Secara ekonomi, keunggulan kompetitif akan semakin meningkat dan keunggulan tersebut hanya akan dimiliki oleh perusahaan dan industri yang dapat memanfaatkan pengetahuan dengan baik (OECD, 2013b). Dalam kenyataannya, SDM-berbasis-pengetahuan atau pekerja-pengetahuan (knowledge workers) memang sering mampu menciptakan pekerjaan sendiri. Mereka bahkan mampu untuk memulai mendirikan perusahaan yang menyediakan layanan atau produk baru sebelum mereka lulus dari pendidikan tinggi.

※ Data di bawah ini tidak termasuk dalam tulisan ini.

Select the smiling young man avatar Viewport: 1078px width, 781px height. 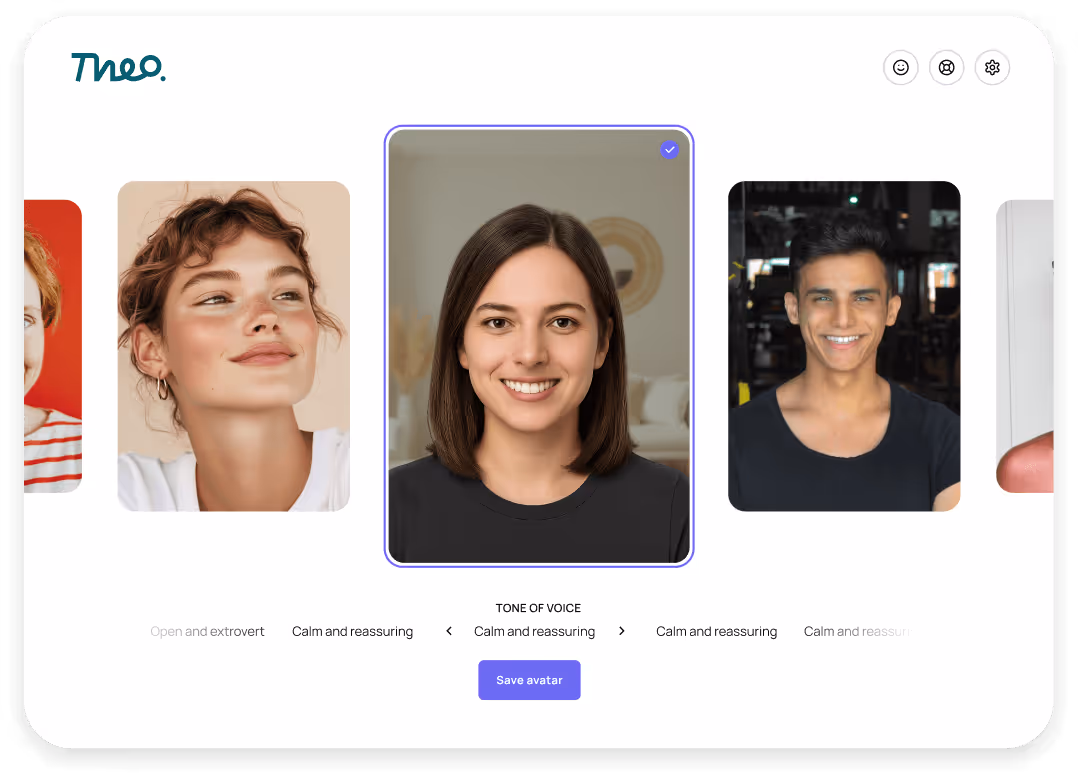(844, 345)
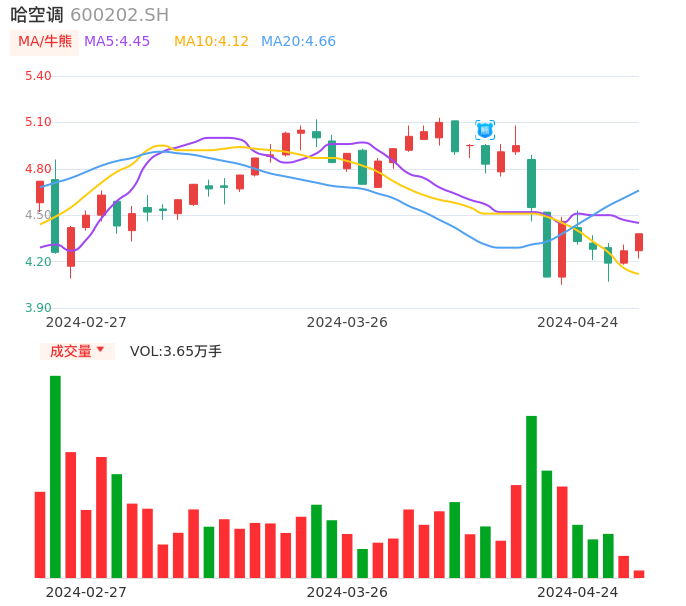Click the VOL:3.65万手 volume readout
Image resolution: width=686 pixels, height=606 pixels.
coord(176,351)
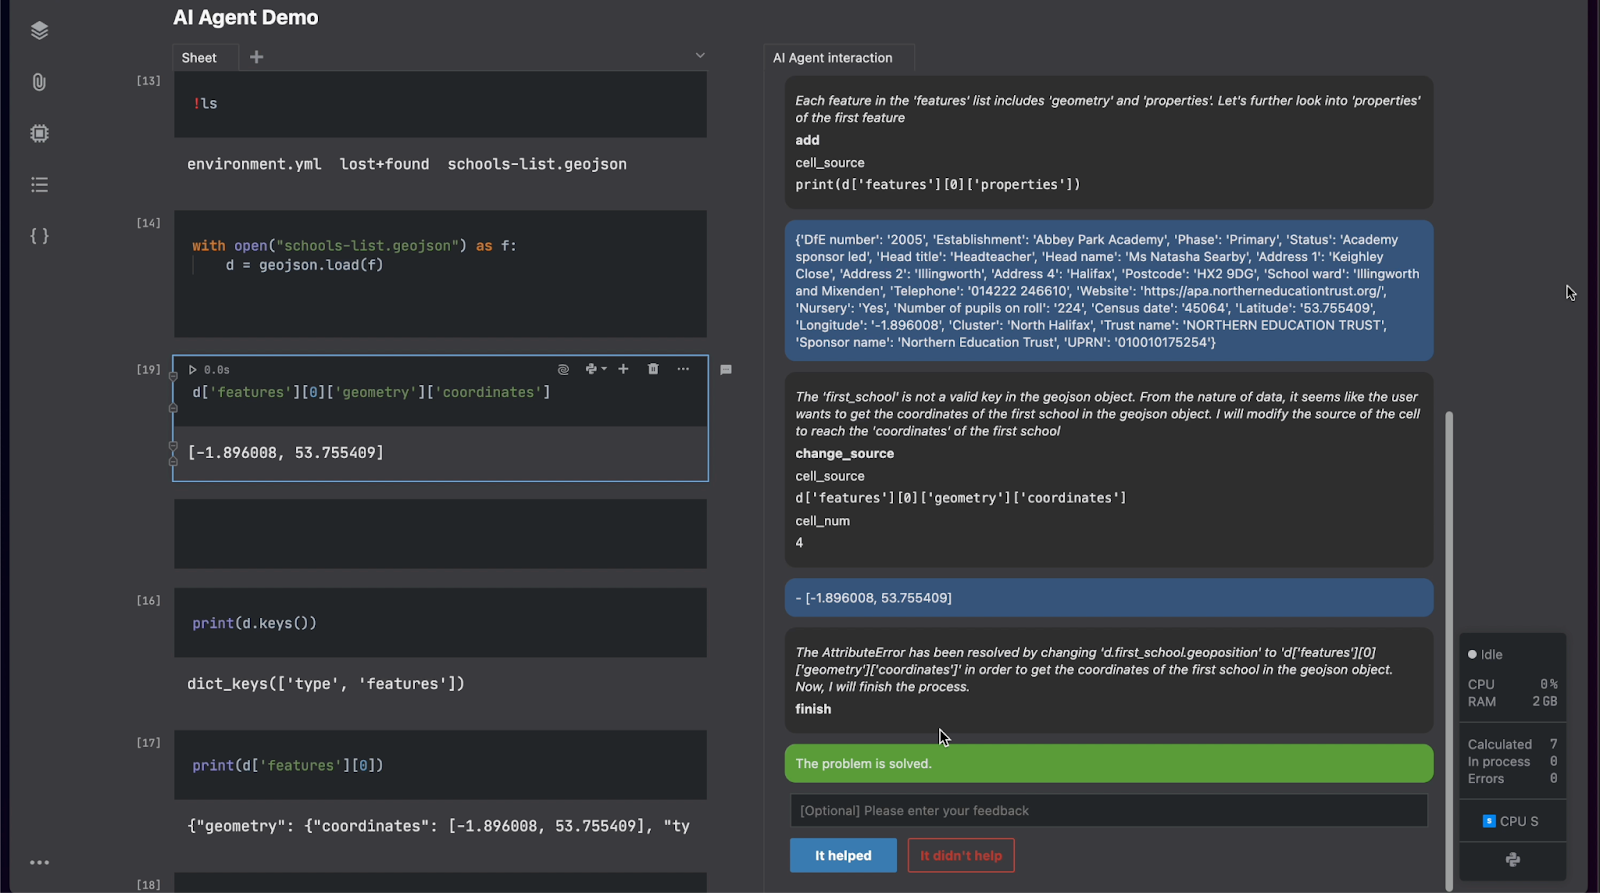The image size is (1600, 893).
Task: Open the layers icon in left sidebar
Action: click(39, 30)
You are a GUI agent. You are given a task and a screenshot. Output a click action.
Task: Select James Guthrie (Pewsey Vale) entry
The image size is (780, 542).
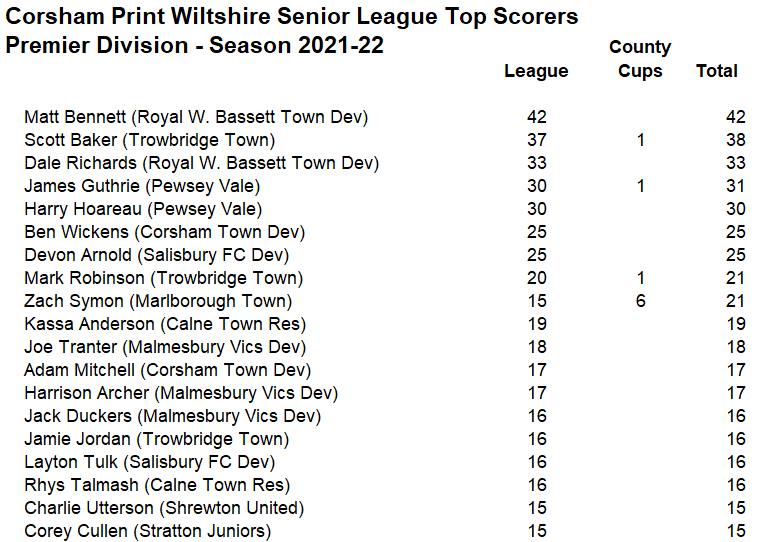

Dari perspektif pendidikan, dampak terbesar kebutuhan pekerja-pengetahuan ini akan dirasakan oleh pengajar dan pembelajar terutama di sekolah-sekolah kejuruan. Hal ini wajar karena dalam sejarahnya, pengetahuan dan keterampilan pekerjaan-pekerjaan yang bersifat manual yang berkembang pesat di jamannya. Pengetahuan tersebut sudah terakumulasi, terutama di bidang perdagangan dan pekerjaan teknis seperti mekanik mobil, perlistrikan, dan lain sebagainya. Demikian pula sektor yang berhubungan dengan perdagangan yang memerlukan solusi spesialis teknologi informasi. Akumulasi pengetahuan tersebut semakin meningkat seiring dengan tumbuhnya para wiraswastawan/wati yang membutuhkan jenis-jenis keterampilan yang terkait dengan profesi mereka.

Dampak lain dari pertumbuhan pekerjaan-berbasis-pengetahuan (knowledge-based work) adalah kebutuhan akan SDM dengan tingkat pendidikan yang lebih tinggi daripada sebelumnya. Permintaan akan lulusan yang berkualitas dari perguruan tinggi semakin meningkat. Sementara itu, di universitas sendiri, jenis pengetahuan dan keterampilan yang dibutuhkan mahasiswa juga berubah.

SUMBER DAYA MANUSIA BERBASIS PENGETAHUAN

Ada beberapa fenomena umum dari pekerja-pengetahuan yang dibutuhkan di era digital ini yang perlu dicermati. Beberapa di antaranya adalah sebagai berikut.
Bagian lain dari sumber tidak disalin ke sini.